- _What this task involves_
Count up the lines below that include the string "computer" and report the number by itself.

Data entries
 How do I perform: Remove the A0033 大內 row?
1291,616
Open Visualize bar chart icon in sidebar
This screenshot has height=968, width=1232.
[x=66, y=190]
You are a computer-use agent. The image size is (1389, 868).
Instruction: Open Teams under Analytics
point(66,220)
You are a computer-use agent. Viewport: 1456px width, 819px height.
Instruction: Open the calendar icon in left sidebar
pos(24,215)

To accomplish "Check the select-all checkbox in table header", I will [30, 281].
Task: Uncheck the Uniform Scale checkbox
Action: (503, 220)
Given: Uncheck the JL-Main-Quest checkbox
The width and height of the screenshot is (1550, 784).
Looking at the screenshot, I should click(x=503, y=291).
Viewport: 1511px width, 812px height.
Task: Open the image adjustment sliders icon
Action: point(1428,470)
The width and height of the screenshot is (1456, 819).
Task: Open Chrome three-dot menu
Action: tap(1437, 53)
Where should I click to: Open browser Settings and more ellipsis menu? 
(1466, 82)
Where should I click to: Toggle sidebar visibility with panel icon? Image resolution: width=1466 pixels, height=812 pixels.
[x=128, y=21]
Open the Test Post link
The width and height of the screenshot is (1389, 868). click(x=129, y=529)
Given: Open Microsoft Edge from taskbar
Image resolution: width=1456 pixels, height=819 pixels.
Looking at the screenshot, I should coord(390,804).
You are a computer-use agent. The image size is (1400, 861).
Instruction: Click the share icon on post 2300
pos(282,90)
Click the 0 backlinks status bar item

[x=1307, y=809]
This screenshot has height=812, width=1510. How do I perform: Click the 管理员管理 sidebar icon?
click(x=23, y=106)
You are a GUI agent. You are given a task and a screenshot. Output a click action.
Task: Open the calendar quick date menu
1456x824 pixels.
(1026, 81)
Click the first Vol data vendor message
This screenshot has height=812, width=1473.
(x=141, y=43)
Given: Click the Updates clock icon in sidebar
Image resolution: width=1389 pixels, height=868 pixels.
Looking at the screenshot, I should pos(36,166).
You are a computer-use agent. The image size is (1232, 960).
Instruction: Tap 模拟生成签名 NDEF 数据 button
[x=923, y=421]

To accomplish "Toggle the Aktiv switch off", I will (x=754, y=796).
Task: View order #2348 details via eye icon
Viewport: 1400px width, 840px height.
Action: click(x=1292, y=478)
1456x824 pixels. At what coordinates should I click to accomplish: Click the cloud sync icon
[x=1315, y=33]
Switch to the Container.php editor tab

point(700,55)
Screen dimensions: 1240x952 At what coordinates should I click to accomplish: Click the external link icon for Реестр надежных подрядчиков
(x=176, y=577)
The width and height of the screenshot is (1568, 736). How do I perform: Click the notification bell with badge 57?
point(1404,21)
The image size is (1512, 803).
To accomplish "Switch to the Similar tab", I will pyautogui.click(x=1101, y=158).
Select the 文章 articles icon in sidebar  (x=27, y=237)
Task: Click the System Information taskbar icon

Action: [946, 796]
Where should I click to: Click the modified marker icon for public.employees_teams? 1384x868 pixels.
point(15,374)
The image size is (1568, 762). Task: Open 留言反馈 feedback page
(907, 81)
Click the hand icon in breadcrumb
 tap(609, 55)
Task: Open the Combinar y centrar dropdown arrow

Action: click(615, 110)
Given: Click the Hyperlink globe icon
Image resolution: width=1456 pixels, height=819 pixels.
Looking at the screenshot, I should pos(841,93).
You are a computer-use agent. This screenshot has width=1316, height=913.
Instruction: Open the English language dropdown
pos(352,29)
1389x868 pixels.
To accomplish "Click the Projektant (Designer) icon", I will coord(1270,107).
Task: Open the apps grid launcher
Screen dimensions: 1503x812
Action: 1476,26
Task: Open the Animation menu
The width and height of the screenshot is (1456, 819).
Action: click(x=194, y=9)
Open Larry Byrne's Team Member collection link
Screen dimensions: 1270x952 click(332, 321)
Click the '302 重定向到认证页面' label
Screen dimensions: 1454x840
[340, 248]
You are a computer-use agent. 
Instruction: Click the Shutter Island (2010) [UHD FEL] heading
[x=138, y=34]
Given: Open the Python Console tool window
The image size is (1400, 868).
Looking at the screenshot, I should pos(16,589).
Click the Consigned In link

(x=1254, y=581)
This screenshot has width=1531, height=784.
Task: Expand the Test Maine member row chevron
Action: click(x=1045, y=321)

- _Written answer_
6